A young boy was shot in the head while kicking a ball around in Liverpool. For three or four days until the end of the funeral, the British nation’s collective shock, grief and incomprehension was transferred to the family of 11-year-old Rhys Jones. “What’s the world coming to?” we asked.

For the media and its readerships, if not for his family and friends, young Rhys can rest in peace. But not Madeleine. The story has changed. Police are saying openly they believe she may be dead. More than that, they are now questioning her parents who they have named as suspects in the disappearance of their child.

More public disbelief; but this time it’s accompanied by some niggling doubts: could they? Emotively, the answer has to be no because we cannot imagine a parent who would dispose of his or her own child and conceal the truth. I covered a story once in my home town of a couple whose children had disappeared. Some of the babies' remains were found in the garden. Yes, it can happen.

"They are doctors," said a friend at the weekend. "So was Harold Shipman," I said. Sometimes I hate my own cynicism. But cynicism is as close as your shadow if you work in the media, as it must be for police officers. Nothing should be discounted.

So we're all playing detectives now that the national outpouring of displaced anguish has dimmed.

Cluedo game

Newspaper writing and the interest of readers has switched to the forensic. Suspending our emotions (guiltily) we are beginning to approach the McCann case as if it was a “whodunit.” Was it Colonel Mustard in the library with the candlestick?

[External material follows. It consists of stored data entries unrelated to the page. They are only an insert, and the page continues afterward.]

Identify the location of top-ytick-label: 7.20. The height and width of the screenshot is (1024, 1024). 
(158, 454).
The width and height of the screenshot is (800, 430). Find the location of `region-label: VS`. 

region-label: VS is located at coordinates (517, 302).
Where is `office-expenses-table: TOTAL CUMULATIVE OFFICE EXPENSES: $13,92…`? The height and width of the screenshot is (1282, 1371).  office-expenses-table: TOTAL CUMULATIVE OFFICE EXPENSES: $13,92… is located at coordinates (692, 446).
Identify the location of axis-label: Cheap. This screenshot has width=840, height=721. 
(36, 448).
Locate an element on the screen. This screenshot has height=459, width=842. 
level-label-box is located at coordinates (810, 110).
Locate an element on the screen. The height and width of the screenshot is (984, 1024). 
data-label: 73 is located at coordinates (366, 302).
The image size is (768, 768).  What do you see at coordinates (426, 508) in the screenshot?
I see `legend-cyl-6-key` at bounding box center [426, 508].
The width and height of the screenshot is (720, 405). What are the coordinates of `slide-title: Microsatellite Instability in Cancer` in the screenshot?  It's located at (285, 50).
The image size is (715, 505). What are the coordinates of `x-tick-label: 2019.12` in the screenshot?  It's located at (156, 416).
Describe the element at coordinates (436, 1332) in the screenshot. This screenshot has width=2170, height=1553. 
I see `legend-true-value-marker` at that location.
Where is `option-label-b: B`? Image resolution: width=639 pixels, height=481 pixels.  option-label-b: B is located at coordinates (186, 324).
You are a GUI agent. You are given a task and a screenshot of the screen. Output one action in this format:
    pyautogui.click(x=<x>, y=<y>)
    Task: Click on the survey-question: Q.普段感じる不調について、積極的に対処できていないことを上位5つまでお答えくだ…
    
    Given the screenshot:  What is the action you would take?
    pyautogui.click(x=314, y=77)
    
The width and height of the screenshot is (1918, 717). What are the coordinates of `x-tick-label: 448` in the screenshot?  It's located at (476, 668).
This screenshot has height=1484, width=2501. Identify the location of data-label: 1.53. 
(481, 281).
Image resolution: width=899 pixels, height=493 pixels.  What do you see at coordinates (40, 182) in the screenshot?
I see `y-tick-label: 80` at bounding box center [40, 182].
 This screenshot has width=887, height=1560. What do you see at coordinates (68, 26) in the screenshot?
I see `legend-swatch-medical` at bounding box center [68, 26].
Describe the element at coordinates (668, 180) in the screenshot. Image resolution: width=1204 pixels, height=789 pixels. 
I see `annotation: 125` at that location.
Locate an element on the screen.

Dispassionately – and, believe me, the media are masters of dispassion – Madeleine’s disappearance has proved the dream story: a story that feeds on itself as the prose adopts ever deeper shades of purple. We all have our opinions and our opinions are changing with every development.

Wouldn’t it be wonderful if little Madeleine turned up on the doorstep of a Portuguese police station, confused but unharmed, cared for all these months by a misguided middle-aged Portuguese woman who had lost her own child in infancy?

But that is not going to happen. We refuse to imagine her fate. We may never know. We continue to sympathise with her parents, but no longer unconditionally. Most of all, however, we go to our beds at night and sleep well, relieved that our nightmares, if we have any, will end with a new day. For others, they go on and on.